In one of the huge ironies of this week, I’ve been reading a book called ‘Does Stress Damage the Brain?’ – and I’ve been proving its thesis. I forgot appointments I made to meet people, I couldn’t concentrate or think straight, Wed night I was so tired I crashed into bed at 9pm.

Stress, stress, stress.

What to do about it all? (Over on www.spiritualselfhelp.org, I’m putting a few posts up about PTSD and it’s more formal general aspects over the next few days.) But in terms of my life, our lives, here and now? What to do about it?

The terrorists aren’t going away any time soon.

They are just the big stick that God is using to wake us all up, and show our anti-Torah politicians and citizens that they’re barking up the wrong tree.

Right now, there are armed guards on pretty much every corner of the Old City and its surroundings.

My local makolet in Meah Shearim is selling pepper spray (under the counter, quietly…) My kids come home with stories about people being stabbed with scissors and screwdrivers and even, unbelievably, vegetable peelers. (I think that one is still an urban myth, but who knows).

On Shabbat, Rav Arush said that we can’t run away from God, and the answer is to walk with Hashem wherever we go. If we’re walking with Hashem, we’ll be OK. So now before I go out, I ask God to ‘walk with me’, and give me (and the rest of my family) a bodyguard of angels to escort us.

I asked my youngest, who goes to school in the Old City, how the rest of the kids in her class are doing. One hasn’t left her house for 2 weeks (she only moved to the Old City in August, and is completely traumatized). She told me that another bunch, the ones that live in the City of David, are still walking to and from school by themselves, except now they have pepper spray. (A lot of the terrorists come from their neighbourhood.)

They are doing ‘relaxing’ hour in school now, and giving them regular ‘chizzuk’ conversations after each new attack, along the lines of ‘we aren’t scared, and we aren’t going to let the Arabs scare us!’ One of the girls asked what she should do if she was actually still scared, despite all the chizzuk.

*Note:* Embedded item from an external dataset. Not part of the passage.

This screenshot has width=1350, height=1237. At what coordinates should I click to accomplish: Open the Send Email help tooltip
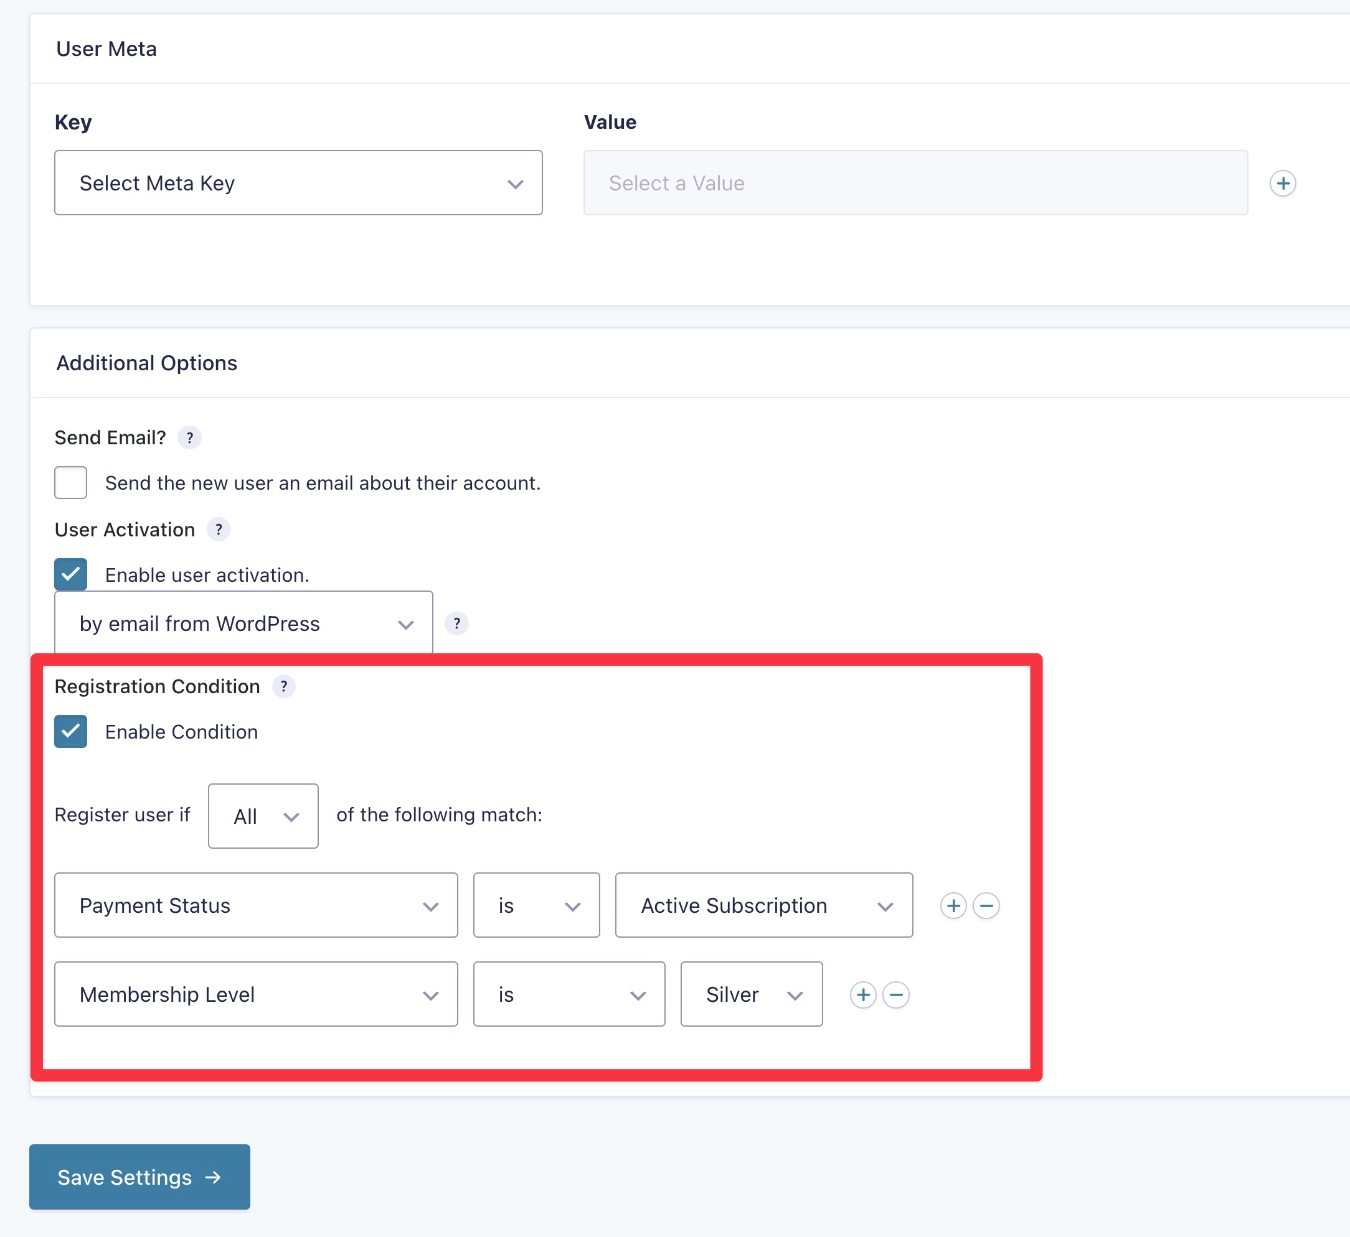[x=190, y=437]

They didn’t really know what to tell her.

Yesterday, my husband came home with a few copies of Likutey Moharans, that Rav Arush had given the avreichim to give out. There’s a breslov tradition that Likutey Moharan protects the home.

We heard a story first hand to prove that a little while ago, when one of my husband’s acquaintances, a property manager, had a fire at one of his flats. Everything was destroyed except the room Rebbe Nachman’s book was in. It was untouched –  the clothes in the cupboard didn’t even smell smoky.

You can pick up a Likutey Moharan at the Breslev.co.il bookstore HERE.

So that’s my recipe for dealing with the stress this week:

  • Walk with God everywhere you go
  • Get a copy of Likutey Moharan for your home
  • Do a lot of praying

I did another long prayer session yesterday, and again, it pulled me back together mentally after Tuesday’s sirens sparked off a small panic fit.

As the bloke in my makolet told me: “This is going to carry on for a long time. It’s the war of Gog and Magog.” He really believes it – he’s just started wearing a kippa. I gave him one of our copies of Likutey Moharan.